元々10~11月は暑さが和らぎ、自然や食を楽しめるシーズンであるため、
観光需要が増える時期です。
ふっこう割が「泊まりに行ってもいいんだよ!」というサインにはなると思いますが、
元々需要が高まる時期ですから、潤沢な予算を使わず、
少額な予算で早めに打ち切りにしても良いのではないかと思います。
なぜなら、こういった類の割引で泊まりに来るお客様は、
「割引だから来る」方であり、本当に復興を願う方ではない可能性が高く、
リピーターとして次に繋がることは考えにくいからです。
(SNSでお得な旅の方法!などと投稿している人はだいたいこういう人だと思います。)
そもそも、8・9月に失った売上を10月以降で取り返すことはできません。
ベッド数の上限が決まっている以上、機会損失分は取り戻せないからです。
値段を上げれば良いのですが、今の時代「便乗値上げだ!」と評判が下がる結果になりかねません。
(既にこんな記事が出ております。批判をする側にどれだけ復興を願う気持ちがあるのかはわかりませんが。。)
そしてキャンペーン参加によるデメリットもあります。
(私ならばこういったキャンペーンに無条件で参加はしません。

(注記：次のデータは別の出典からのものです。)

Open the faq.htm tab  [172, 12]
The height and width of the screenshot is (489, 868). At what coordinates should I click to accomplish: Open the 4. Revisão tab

)
割引とかお得とか、そういった言葉に踊らされた方ではなく、
本当に復興を願い、被災地域を応援したいという気持ちがある方に届くことを願っております。
お得にゆっくり楽しみたいという旅行も普段なら良いとは思いますが、
現地のリアルを知る・学ぶ旅を通じて現地の復興を願うというのは、
今しかできない貴重な体験だと思います!
(私も年内には熊本へ行きたいと思います!!)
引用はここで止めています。